▶ _EXTRAIT RETENU_
■ ■ ■ ■ ■
L’Europe est au bord de l’implosion. C’est le premier constat posé par ce Forum social d’Europe de l’Est et d’Europe centrale, qui s’est tenu à Wroclaw, en Pologne, du 11 au 13 mars 2016. Depuis l’éclatement de la crise bancaire en 2008, devenue rapidement une crise des dettes souveraines à l’échelle mondiale, tout semble aller de mal en pis pour l’Europe. Or, les pays de l’Est sont particulièrement frappés par les conséquences de la gestion de cette crise, cortège de mesures antisociales imposées par une Union européenne et des gouvernements insensibles à la réalité de ces populations. Les guerres impérialistes en cours en Ukraine et en Syrie, et le lot de réfugiés qui les accompagne, sont de véritables bombes à fragmentation que se lancent les gouvernements américain, russe, européens, turc et consorts, pendant que les peuples ne font qu’en subir les conséquences, pour des intérêts soi-disant géostratégiques (mélange subtil d’idéologie politique et de volonté de s’accaparer des ressources naturelles ainsi que les routes nécessaires à leur convoi). Et pendant ce temps, alors que l’Union européenne, un espace de 500 millions d’habitants, est incapable d’organiser collectivement l’accueil d’un million de réfugiés, les partis d’extrême droite montent en puissance et imposent les termes du débat. Dans ce contexte, l’éventualité même d’un Brexit est déjà vue par certains comme la fin de l’Union [1].
Un pied dans le passé...
■ ■ ■ ■ ■
▶ _ACTIONS REQUISES_
• A. Relevez, dans l'extrait sur le Forum social de Wroclaw, tous les gouvernements qui, selon lui, se lancent de véritables bombes à fragmentation.
• B. Dans le listing, redimensionnez les lignes comprises entre celle qui contient "You are a computer-use" et celle qui contient "click(x=1310, y=244)", bornes incluses : recopiez-les en entier, consignes comprises, en multipliant par 2,5 chaque coordonnée donnée en réponse et en arrondissant à l'entier, les demis vers le haut. Ne reproduisez que ces lignes et laissez de côté les images.

▶ _DONNÉES EXTRAITES_
■ ■ ■ ■ ■
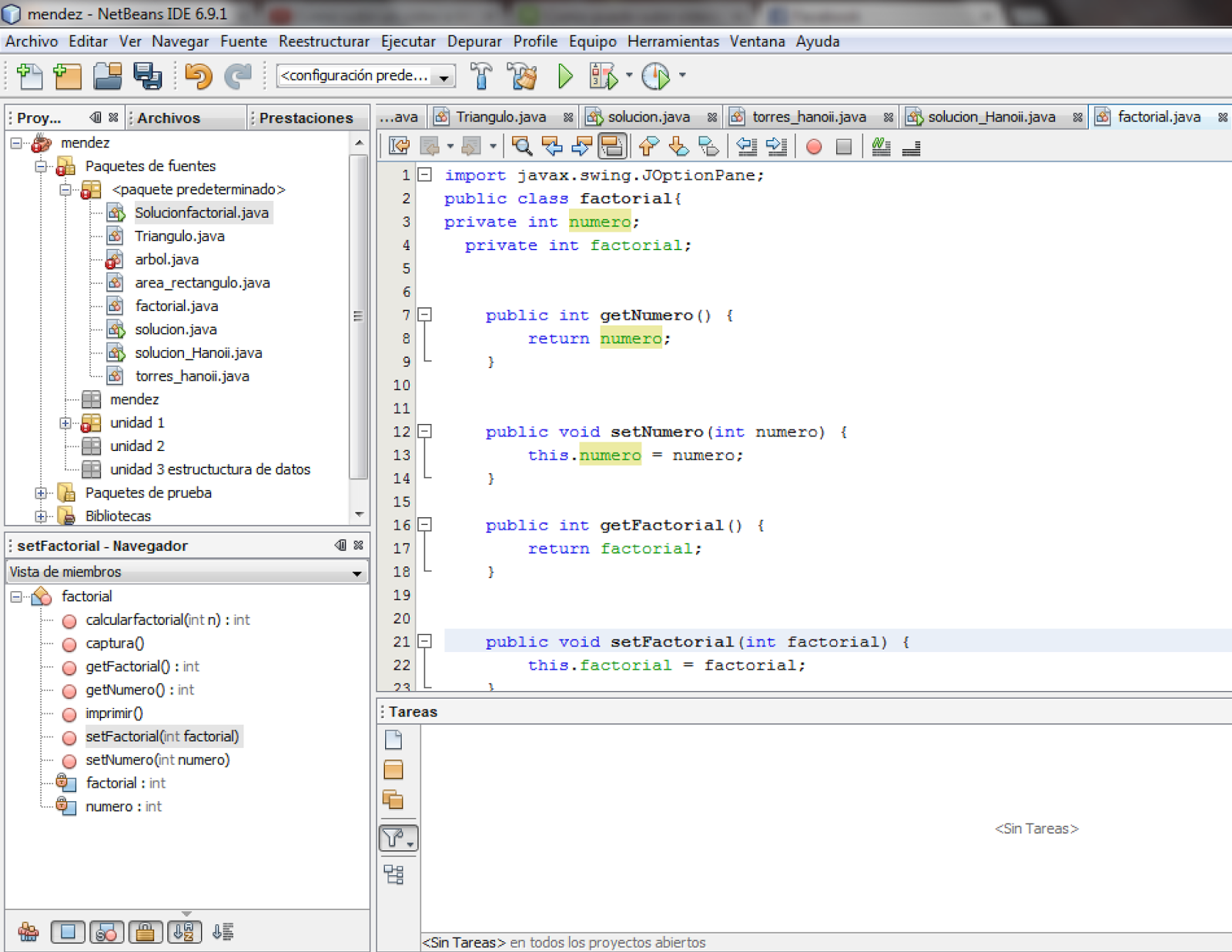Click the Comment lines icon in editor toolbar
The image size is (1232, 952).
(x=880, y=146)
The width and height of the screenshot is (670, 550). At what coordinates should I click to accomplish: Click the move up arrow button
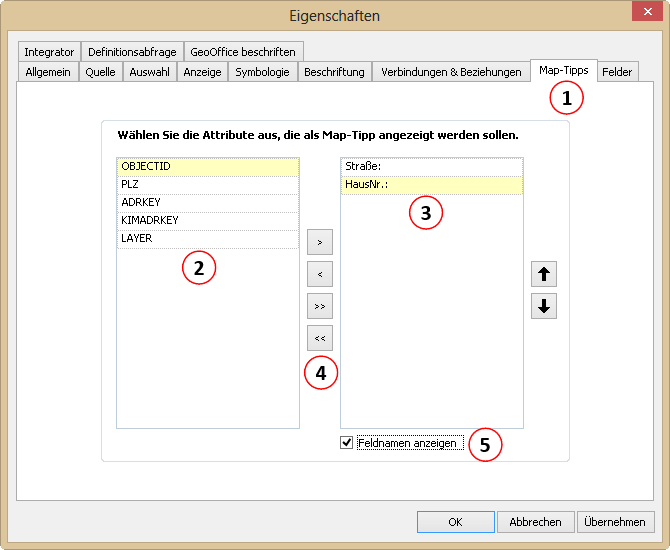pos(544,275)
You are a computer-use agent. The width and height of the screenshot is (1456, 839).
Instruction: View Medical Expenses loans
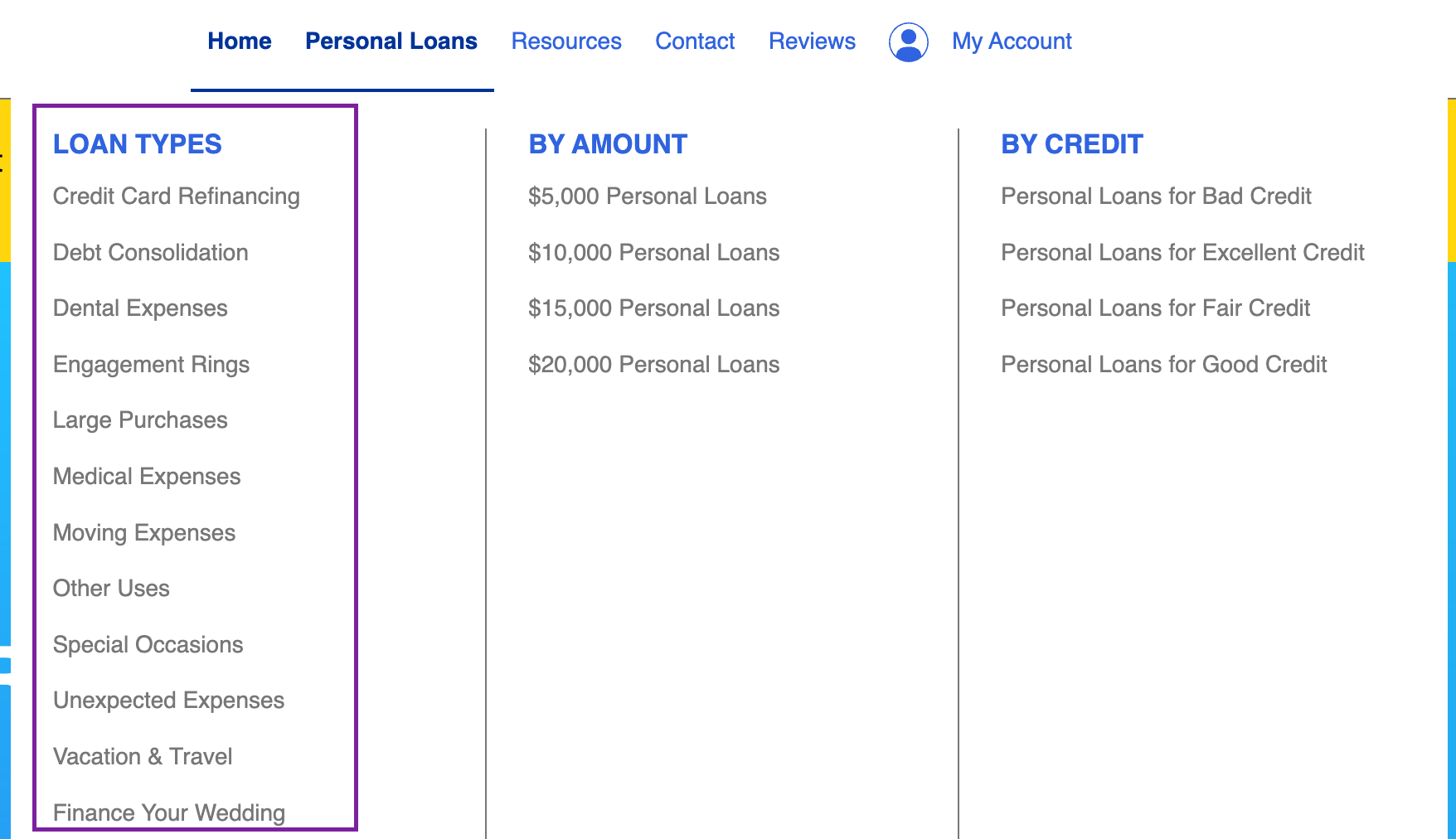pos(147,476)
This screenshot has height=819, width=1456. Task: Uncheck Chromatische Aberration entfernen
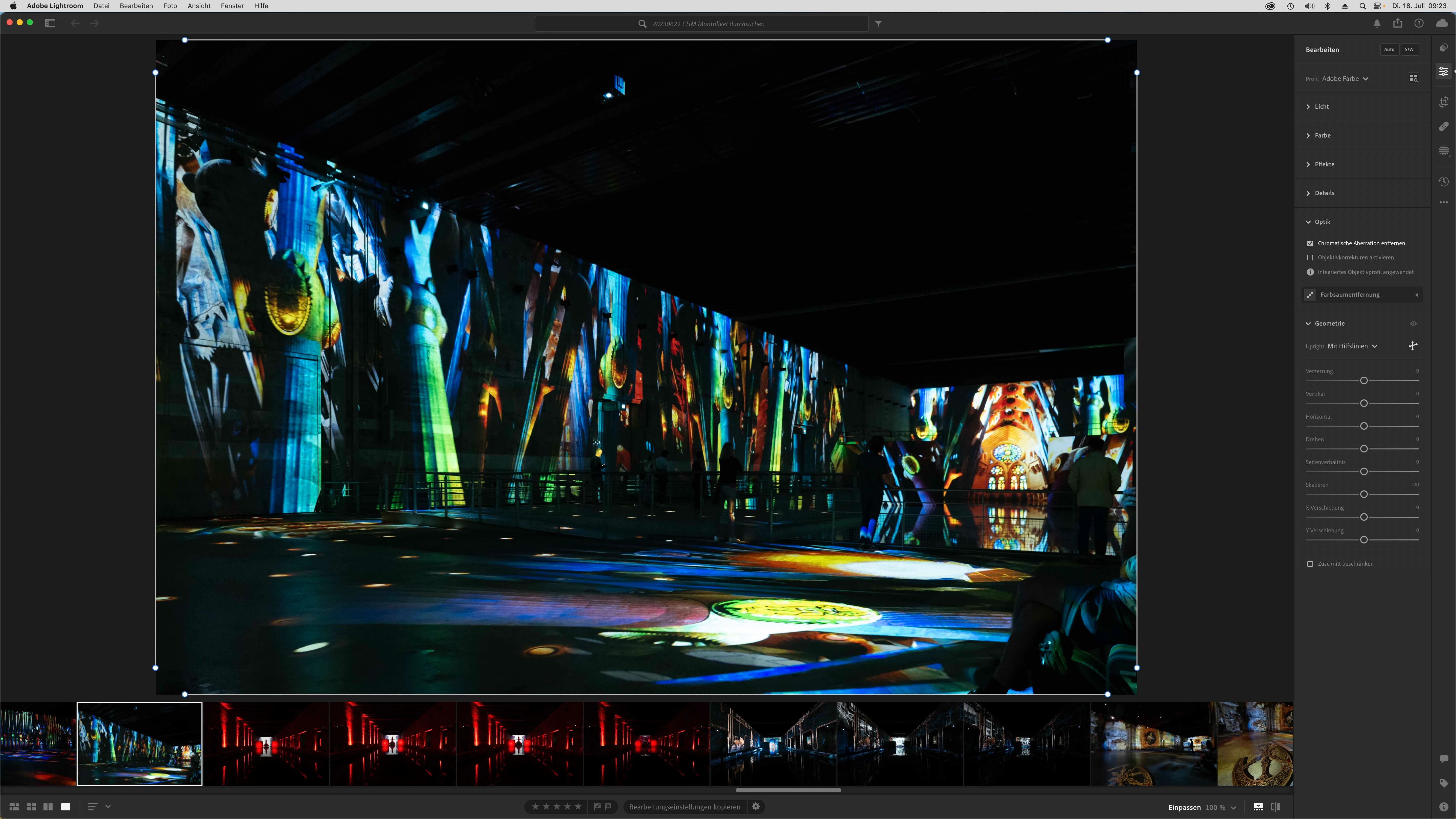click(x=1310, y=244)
■ ■ ■ ■ ■
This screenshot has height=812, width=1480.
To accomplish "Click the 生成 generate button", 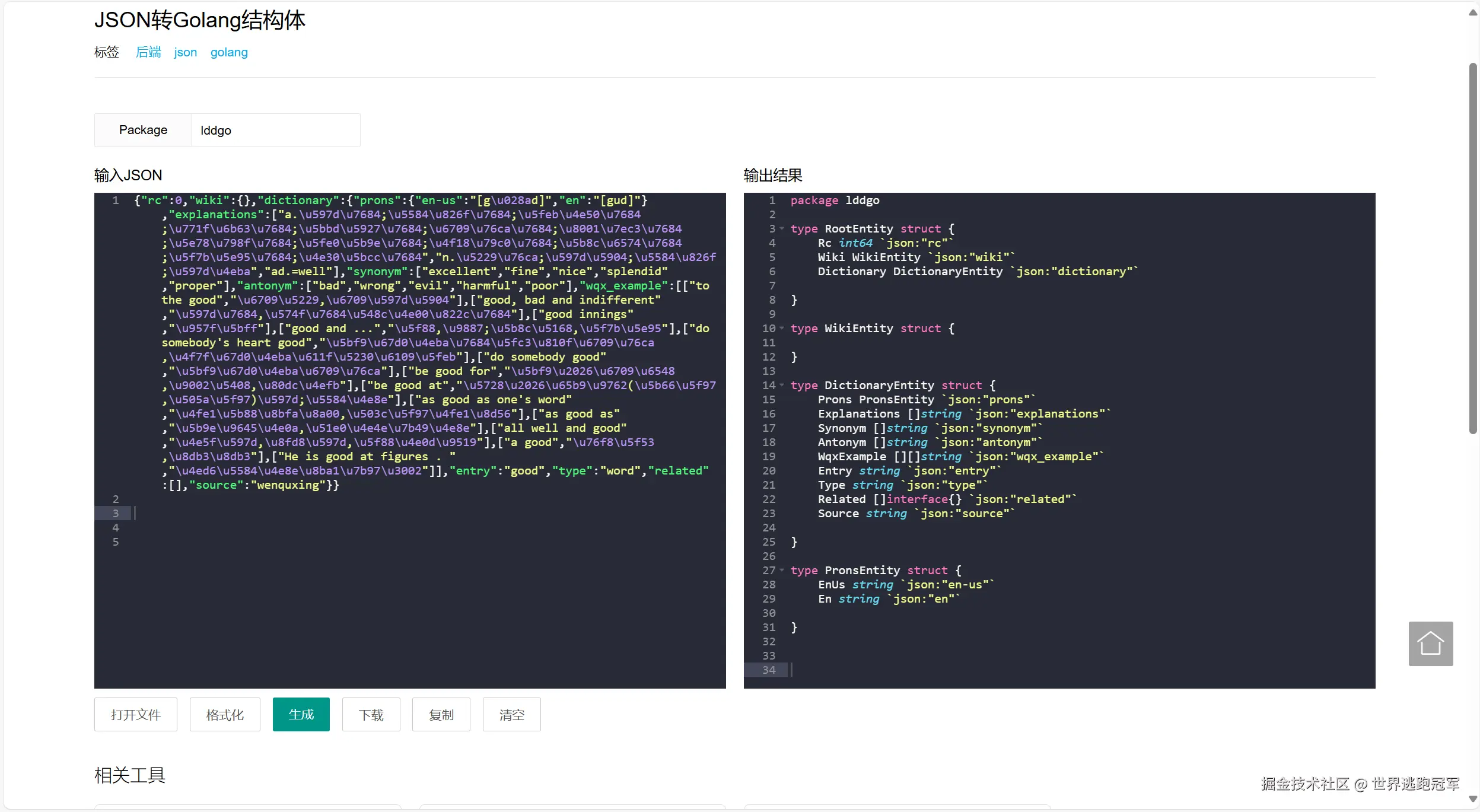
■ ■ ■ ■ ■
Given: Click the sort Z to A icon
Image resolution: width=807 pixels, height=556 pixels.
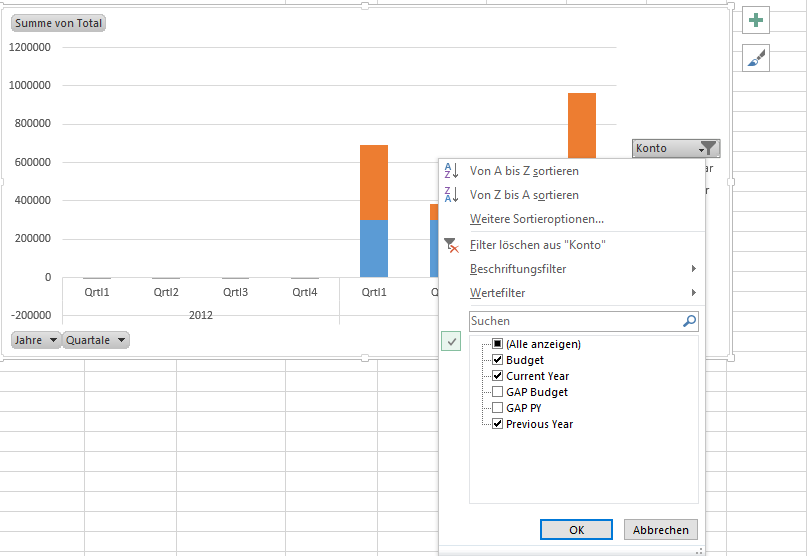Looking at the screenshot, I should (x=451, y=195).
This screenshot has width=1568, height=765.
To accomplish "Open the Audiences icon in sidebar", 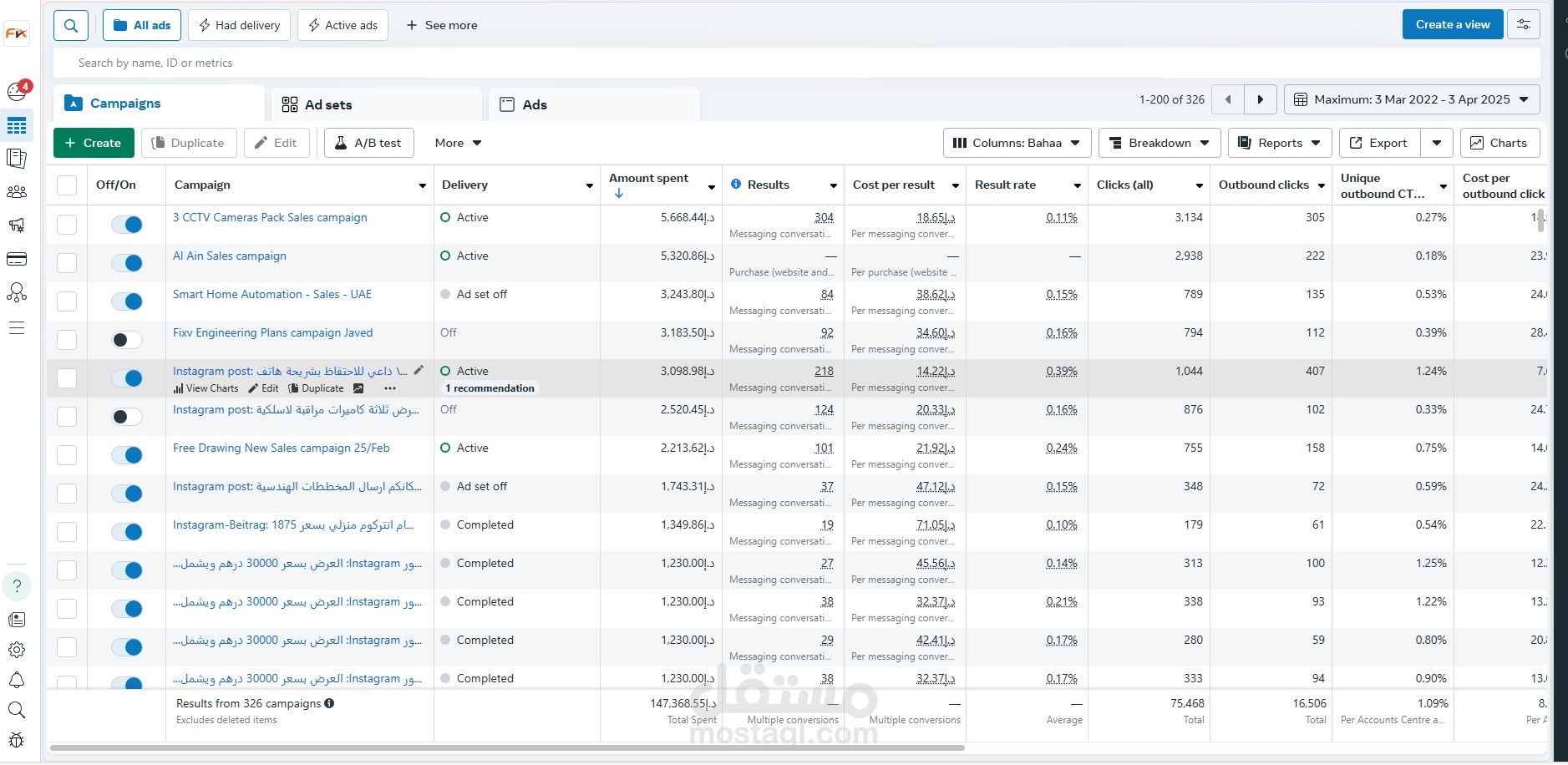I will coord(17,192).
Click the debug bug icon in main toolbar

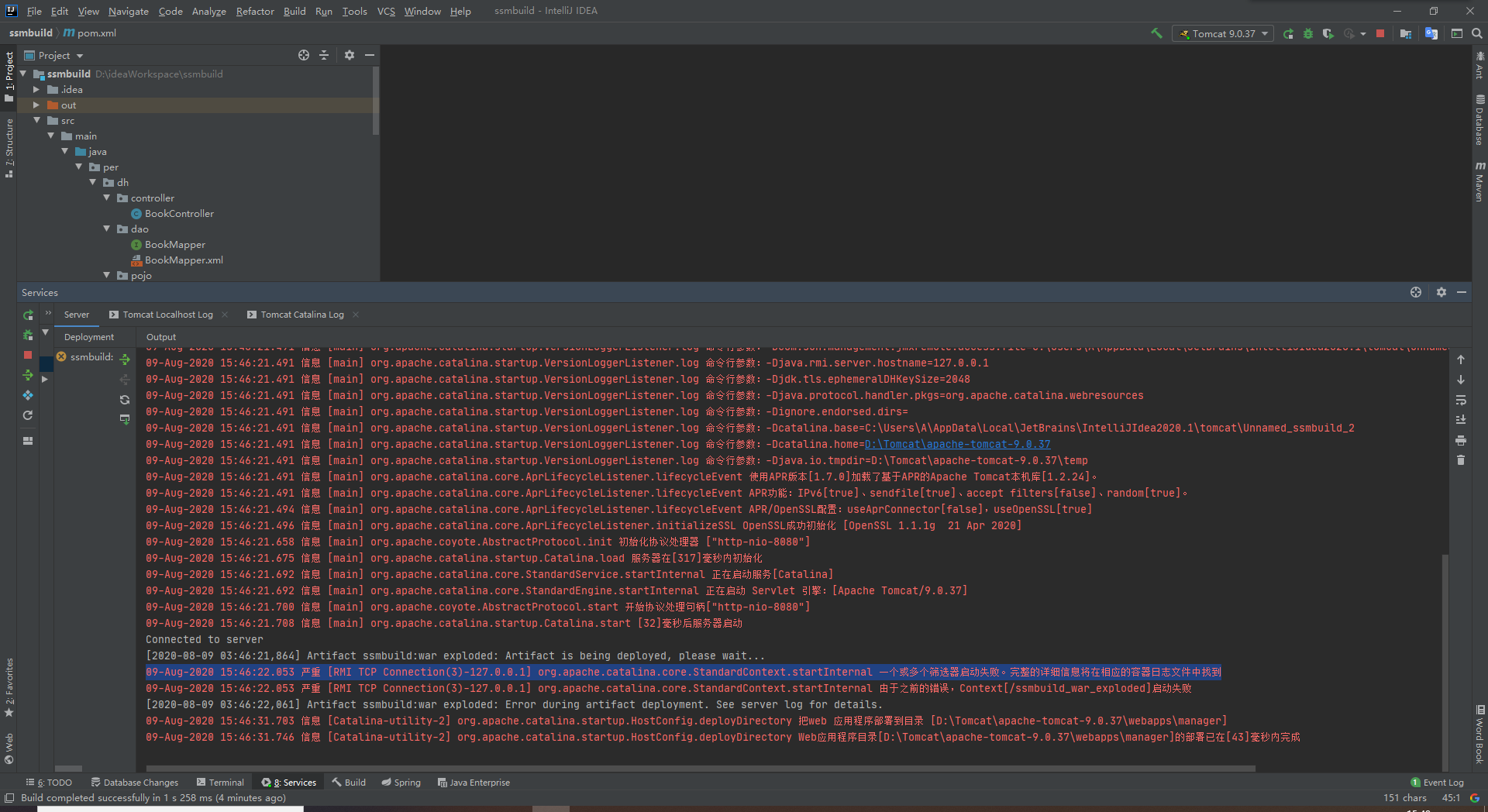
■ ■ ■ ■ ■
▶ _RÉSULTATS DE L'EXERCICE_
• A. américain, russe, européens, turc

• B.
You are a computer-use agent. The width and height of the screenshot is (1456, 839).
Instruction: View Medical Expenses loans
pos(368,1190)
This screenshot has height=819, width=1456. Task: Uncheck Chromatische Aberration entfernen
click(x=3275, y=610)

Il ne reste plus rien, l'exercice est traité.